Ferromagnetism based on purely organic materials has raised a lot of interest during the last decade [1]. Most of the studies have been performed with nitronyl nitroxide (NN) radicals due to their persistence, stability and ease of functionalization [2]. Bulk ferromagnetism in these compounds arises from ferromagnetic interactions between open-shell molecules in the solid state. For a proper design of such materials, chemists need control over 1) the organization of molecules in the solid state and 2) the sign of magnetic interactions between neighbouring molecules. The first problem has been addressed by using the concepts of crystal engineering [3]. Thus, hydrogen bonding and other types of non-covalent interactions have been used to create specific crystal packings by design [4]. The second aspect is more delicate to control since the prediction of the type of interaction (ferro or antiferromagnetic) has not been solved to date. Usually, ferromagnetic interactions have been ascribed to intermolecular contacts between atoms carrying spin densities of opposite signs (McConnell I proposal) [5]. This model is an easy-to-use tool, since spin densities can be obtained experimentally (NMR or polarized neutron diffraction methods) in the solid state [6]. However, it has been shown that McConnell I model fails to predict the magnetic behaviour of numerous crystalline assemblies of NN radicals [7]. Theoretical investigations are now oriented to the calculation of the exchange interaction for pairs of radicals by ab initio methods. An upper limit of 7 Å for the intermolecular O…O distance inside a pair is generally considered. Cluster Heisenberg models comprising all the interactions within this limit are proposed and the corresponding Hamiltonian is then solved with the calculated exchange coupling parameters. Once the thermodynamic properties are obtained, they can be compared with the experimental values to check the validity of the model [8]. Although this approach can account for the magnetic properties of several NN-based solids, it fails to give the synthetic chemist some guidelines for the design of ferromagnetic compounds. It neglects also the fact that the interaction between two neighbouring molecules can proceed through a third one (for instance, in a bifurcated hydrogen bond) in the same way as the superexchange interaction that takes place through a bridging ligand in a binuclear metal complex.

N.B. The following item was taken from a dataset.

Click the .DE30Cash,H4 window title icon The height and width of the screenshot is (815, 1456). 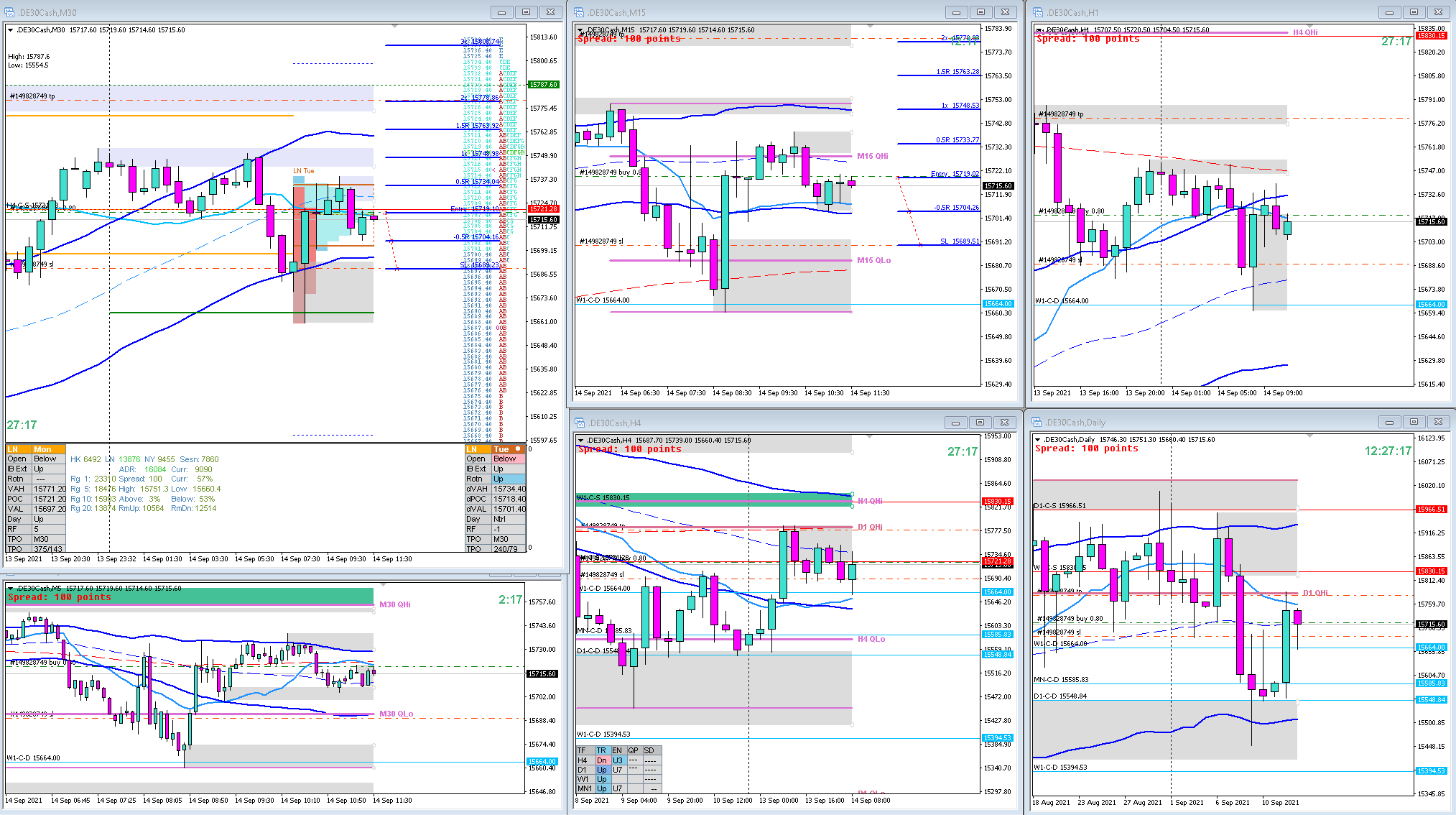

The correlation between structure and magnetism in these compounds is hindered by the presence of many different magnetic interaction pathways in the solid. This problem can be addressed empirically, for instance, by comparison of isostructural radical-based solids showing different magnetic properties [9]. We propose here a different approach that consists in isolating the spin carriers through the synthesis of crystalline salts that combine bulky cationic free radicals with large anions, like polyoxometallates (POM). This strategy restricts the number of effective pathways and leads to simple exchange interaction patterns that can account for the magnetic behaviour of the sample. It affords also systems that can be useful in comparison with theoretical calculations.

Results and Discussion

The family of cationic NN free radicals of the N-alkylpyridinium type is well documented [10]. Their iodide salts can be easily prepared by N-alkylation of the corresponding pyridine NN derivative with methyl iodide. Salts with different complex anions are accessible through metathesis reactions. Also, the anionic counterpart can be an extended magnetically-ordered network [11]. In this context, we have reported on salts combining p-MepyNN cations (Scheme 1) and bimetallic oxalato-bridged lattices [12].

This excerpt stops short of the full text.